Gaza, Palestine – Washington has laid the blame squarely on the Islamic Resistance Movement (Hamas) for the failure to reach a ceasefire agreement in the Gaza Strip, asserting that the movement did not accept the latest offer on the table. This confirmation came today, Monday, from the office of the US Special Envoy for the Middle East, Steve Witkoff.
In response to an inquiry from Agence France-Presse (AFP), a spokesperson for Witkoff confirmed information published by the American website Axios, stating that the US envoy denies Hamas’s acceptance of his new ceasefire offer in the Gaza Strip. Witkoff told Axios, following earlier statements by Hamas: “What I saw from Hamas is disappointing and completely unacceptable.”
This comes at a time when sources within the Hamas movement had informed AFP that the movement “accepted the new proposal from US Envoy Steve Witkoff, which it received via mediators.” Qatar, Egypt, and the United States play key mediating roles in this conflict.
According to the same source from within Hamas, the proposal included “a 70-day truce in exchange for the release of ten hostages in two phases. During the truce, negotiations would begin on a permanent ceasefire with American guarantees.” Other Palestinian sources close to the negotiators indicated that “10 live Israeli hostages held by Hamas would be released in exchange for a 70-day truce, a partial (Israeli) withdrawal from Gaza, and the release of a large number of Palestinian prisoners.” These sources confirmed that the mediators presented this proposal in recent days.
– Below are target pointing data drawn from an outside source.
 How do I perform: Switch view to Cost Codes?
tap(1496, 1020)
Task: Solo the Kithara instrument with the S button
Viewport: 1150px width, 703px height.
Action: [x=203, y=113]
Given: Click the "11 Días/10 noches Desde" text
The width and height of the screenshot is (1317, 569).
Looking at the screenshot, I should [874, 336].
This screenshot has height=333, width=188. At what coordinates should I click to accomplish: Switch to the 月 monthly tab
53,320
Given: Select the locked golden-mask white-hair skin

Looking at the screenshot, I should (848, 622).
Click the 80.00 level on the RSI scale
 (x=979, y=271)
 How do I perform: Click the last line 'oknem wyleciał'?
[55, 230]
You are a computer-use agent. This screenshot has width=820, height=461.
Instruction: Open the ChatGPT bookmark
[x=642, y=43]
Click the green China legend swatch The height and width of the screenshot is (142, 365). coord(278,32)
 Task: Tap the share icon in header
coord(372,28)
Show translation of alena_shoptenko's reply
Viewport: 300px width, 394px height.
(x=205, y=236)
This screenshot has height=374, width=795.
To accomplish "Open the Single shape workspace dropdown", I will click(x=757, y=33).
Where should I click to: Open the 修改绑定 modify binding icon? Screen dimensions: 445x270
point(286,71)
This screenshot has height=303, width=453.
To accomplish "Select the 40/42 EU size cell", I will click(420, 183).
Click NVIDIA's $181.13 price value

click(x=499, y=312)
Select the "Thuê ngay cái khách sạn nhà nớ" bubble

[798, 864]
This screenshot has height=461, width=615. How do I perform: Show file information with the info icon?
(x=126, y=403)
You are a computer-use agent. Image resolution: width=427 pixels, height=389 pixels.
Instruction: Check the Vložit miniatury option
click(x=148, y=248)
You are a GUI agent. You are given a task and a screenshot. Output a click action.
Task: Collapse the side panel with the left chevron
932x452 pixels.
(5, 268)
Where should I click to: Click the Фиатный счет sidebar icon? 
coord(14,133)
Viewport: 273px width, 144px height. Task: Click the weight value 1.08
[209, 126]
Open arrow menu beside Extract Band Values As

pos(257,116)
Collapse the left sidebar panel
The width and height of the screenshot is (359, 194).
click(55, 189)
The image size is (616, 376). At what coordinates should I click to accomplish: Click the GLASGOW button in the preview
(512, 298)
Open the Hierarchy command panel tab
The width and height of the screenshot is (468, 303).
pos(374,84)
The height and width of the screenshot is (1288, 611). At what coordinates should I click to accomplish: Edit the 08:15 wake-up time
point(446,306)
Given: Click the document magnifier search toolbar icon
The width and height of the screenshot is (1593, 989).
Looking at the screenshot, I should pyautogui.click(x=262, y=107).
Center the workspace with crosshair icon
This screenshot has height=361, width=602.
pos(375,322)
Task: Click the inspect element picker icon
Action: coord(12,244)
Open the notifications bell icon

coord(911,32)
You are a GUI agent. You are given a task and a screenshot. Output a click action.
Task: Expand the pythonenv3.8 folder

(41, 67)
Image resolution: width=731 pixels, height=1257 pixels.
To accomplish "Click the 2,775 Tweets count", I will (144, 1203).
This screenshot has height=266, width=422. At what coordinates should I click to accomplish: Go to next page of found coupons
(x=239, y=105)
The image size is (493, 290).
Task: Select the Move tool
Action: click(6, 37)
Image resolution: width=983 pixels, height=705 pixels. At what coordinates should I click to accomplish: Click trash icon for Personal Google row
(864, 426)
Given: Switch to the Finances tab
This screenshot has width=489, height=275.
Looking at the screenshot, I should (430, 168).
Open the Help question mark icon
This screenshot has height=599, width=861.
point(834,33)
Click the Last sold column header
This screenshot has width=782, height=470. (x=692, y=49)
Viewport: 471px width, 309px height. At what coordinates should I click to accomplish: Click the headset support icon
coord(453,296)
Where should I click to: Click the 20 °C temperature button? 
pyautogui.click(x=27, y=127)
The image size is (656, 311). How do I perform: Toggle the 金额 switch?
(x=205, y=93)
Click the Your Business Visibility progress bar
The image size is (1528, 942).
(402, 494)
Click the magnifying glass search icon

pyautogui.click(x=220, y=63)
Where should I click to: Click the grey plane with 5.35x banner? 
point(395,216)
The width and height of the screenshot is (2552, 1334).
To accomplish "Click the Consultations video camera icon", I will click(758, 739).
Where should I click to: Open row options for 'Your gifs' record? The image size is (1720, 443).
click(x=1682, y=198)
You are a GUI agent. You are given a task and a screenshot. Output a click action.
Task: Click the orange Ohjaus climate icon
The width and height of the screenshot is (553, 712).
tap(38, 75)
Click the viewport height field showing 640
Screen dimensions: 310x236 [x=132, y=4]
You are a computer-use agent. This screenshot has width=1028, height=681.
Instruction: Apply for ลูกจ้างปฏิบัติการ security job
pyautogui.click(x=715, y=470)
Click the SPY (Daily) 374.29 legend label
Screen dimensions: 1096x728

For his part, Israeli Prime Minister Benjamin Netanyahu pledged on Monday to recover all hostages, “the living and the dead,” without explicitly mentioning the Gaza truce proposal that Hamas sources had discussed earlier in the day.
It is worth noting that a previous truce between January 19 and March 17 allowed for the extraction of 33 Israeli hostages – including 8 deceased – from Gaza, in exchange for the release of approximately 1,800 Palestinian prisoners. The growing gap between the negotiating parties complicates hopes of reaching an agreement that would end the ongoing conflict in the Strip.